▶ _Problem statement_
For the data that follows, print the line with "Where should I click to: Click", the line with "Given: Open Outlook from the taskbar", and all lines between them, exactly as they stand. Omit pictures and add nothing.

= Beginning of Section =

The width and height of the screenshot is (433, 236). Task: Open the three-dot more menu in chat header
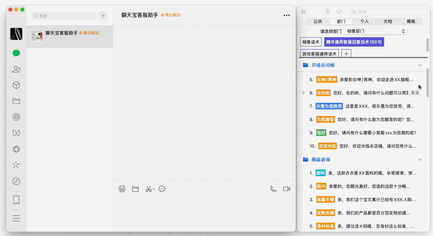pos(287,15)
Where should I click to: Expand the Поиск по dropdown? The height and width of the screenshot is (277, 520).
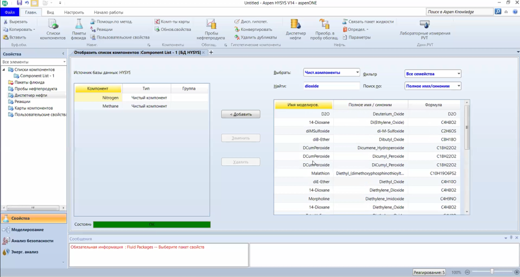(458, 86)
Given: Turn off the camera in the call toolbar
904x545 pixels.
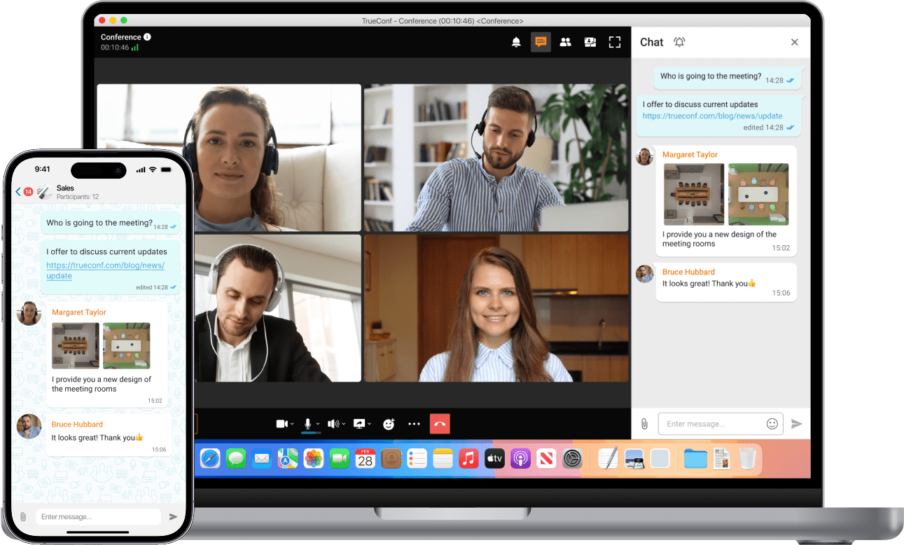Looking at the screenshot, I should click(281, 424).
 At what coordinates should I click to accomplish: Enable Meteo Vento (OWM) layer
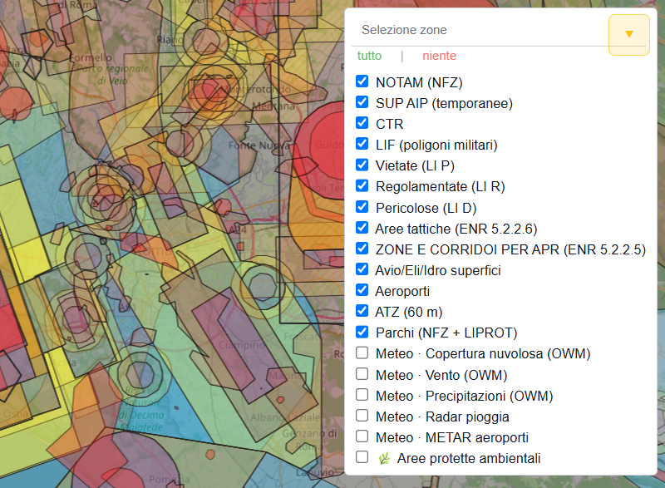tap(362, 373)
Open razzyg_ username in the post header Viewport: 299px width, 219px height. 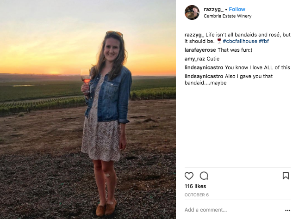(213, 9)
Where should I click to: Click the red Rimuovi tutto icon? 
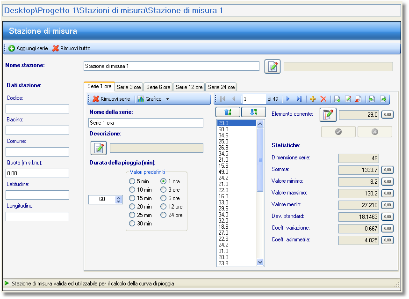56,48
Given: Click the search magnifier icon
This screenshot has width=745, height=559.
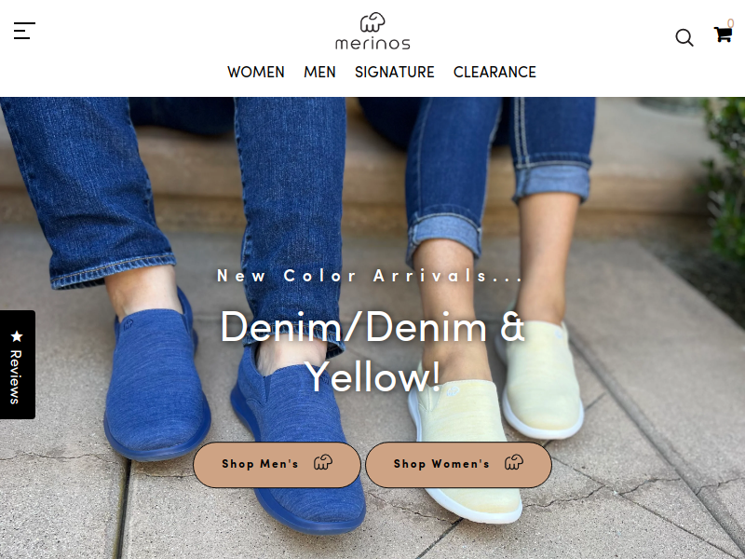Looking at the screenshot, I should [684, 37].
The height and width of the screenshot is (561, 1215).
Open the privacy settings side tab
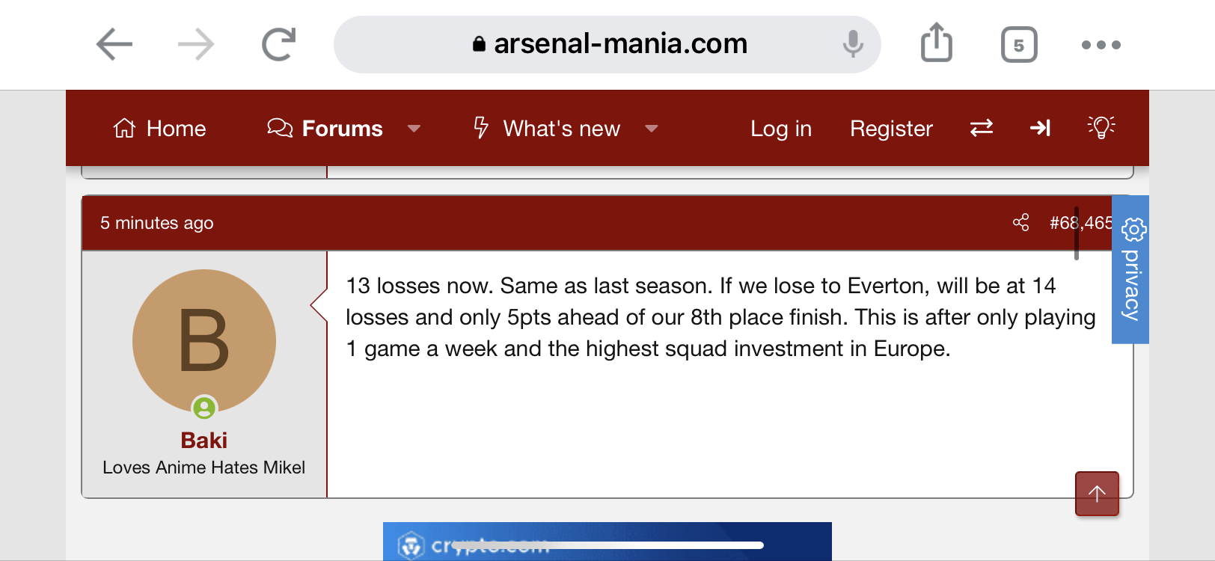tap(1130, 269)

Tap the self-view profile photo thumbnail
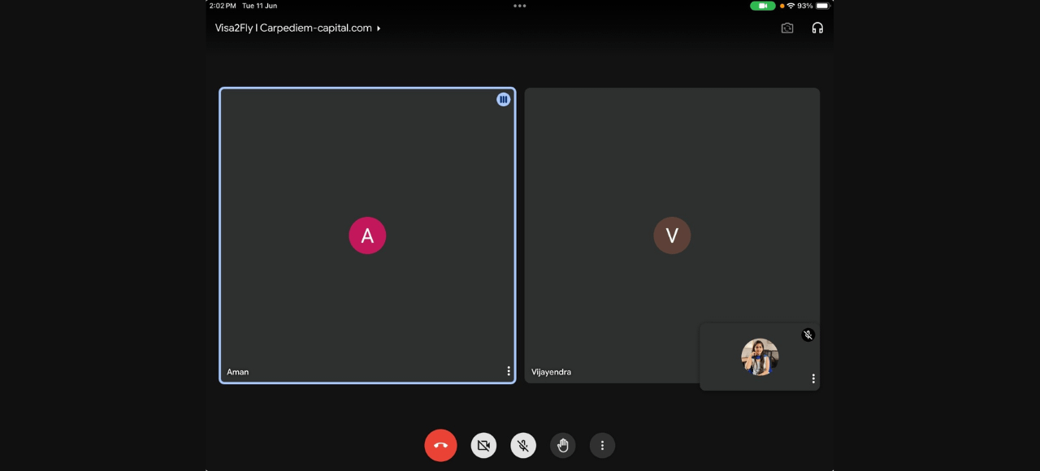point(760,357)
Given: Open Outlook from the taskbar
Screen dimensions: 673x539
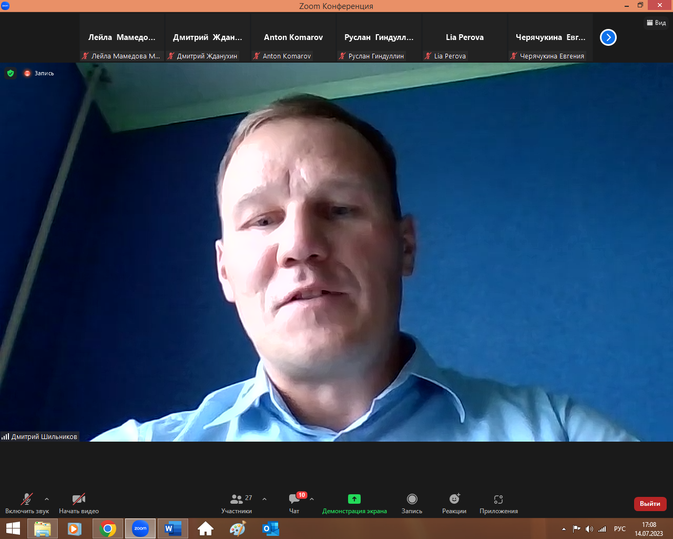Looking at the screenshot, I should point(271,528).
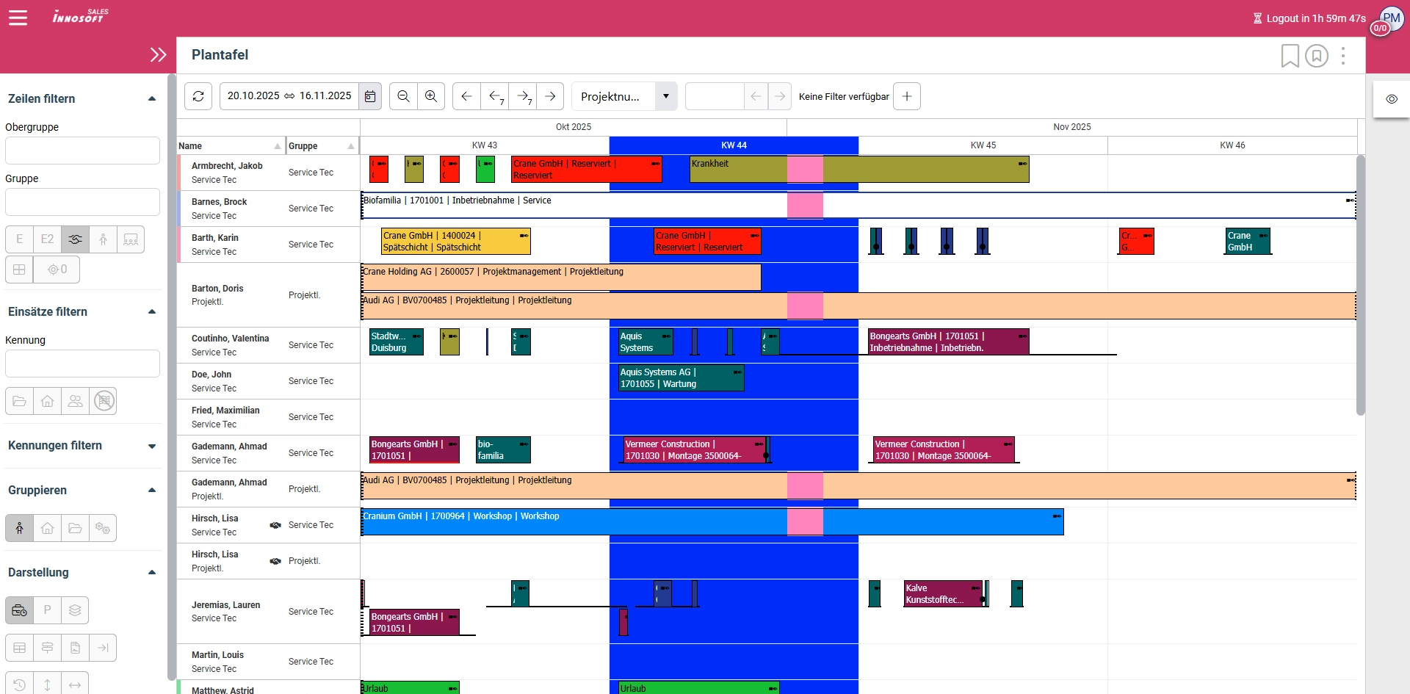
Task: Collapse the Zeilen filtern section
Action: (x=152, y=99)
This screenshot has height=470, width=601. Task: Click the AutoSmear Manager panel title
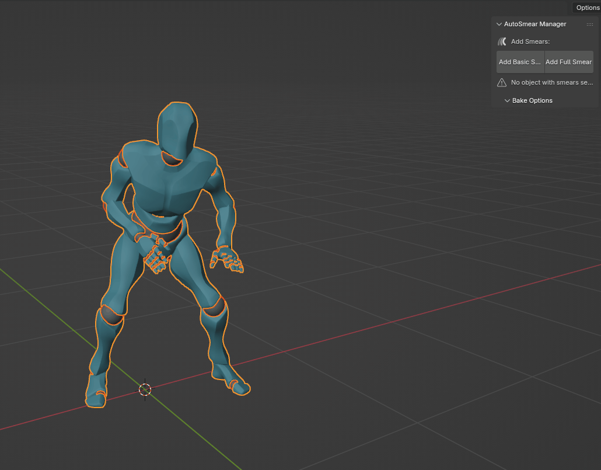pos(536,24)
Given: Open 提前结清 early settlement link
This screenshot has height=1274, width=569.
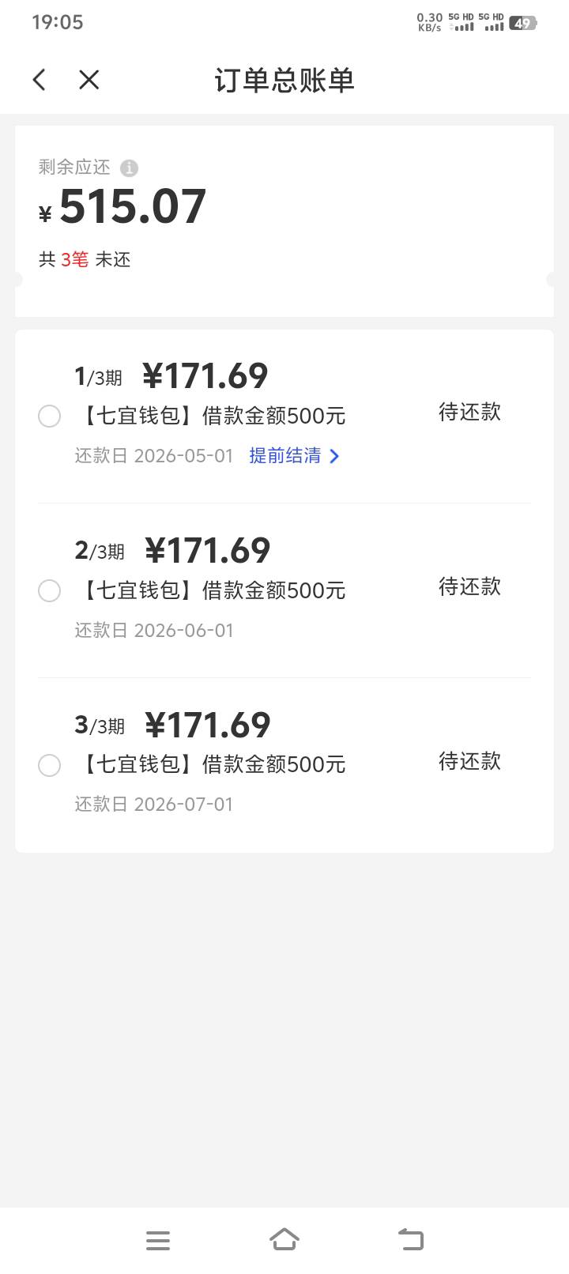Looking at the screenshot, I should (285, 456).
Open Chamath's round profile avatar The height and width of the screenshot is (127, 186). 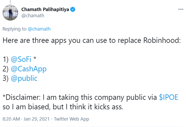[10, 12]
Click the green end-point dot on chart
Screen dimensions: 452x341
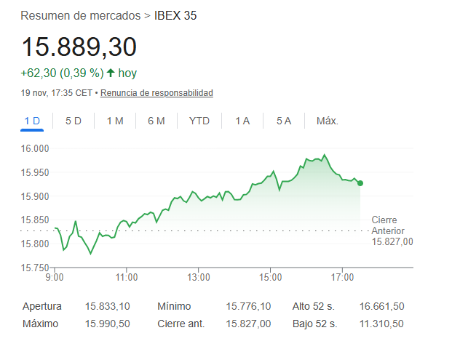pyautogui.click(x=360, y=183)
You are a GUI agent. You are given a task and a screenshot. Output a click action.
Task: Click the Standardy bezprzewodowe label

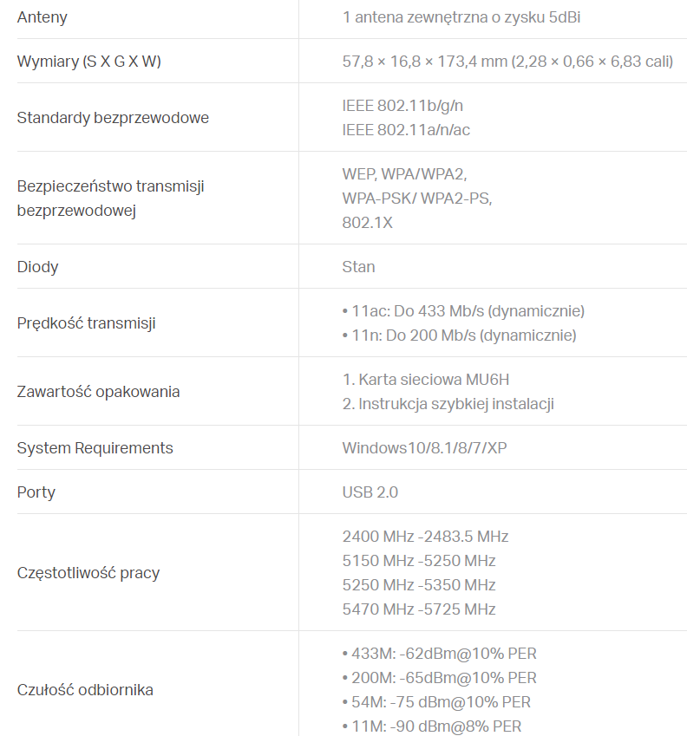113,117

= End of Section =

▶ _Finished exercise_
Where should I click to: Click the red Rimuovi tutto icon? 
56,48
Given: Click the search magnifier icon
This screenshot has width=745, height=559.
Looking at the screenshot, I should [684, 37].
The height and width of the screenshot is (561, 1215).
Open the privacy settings side tab
tap(1130, 269)

Tap the self-view profile photo thumbnail
point(760,357)
Given: Open Outlook from the taskbar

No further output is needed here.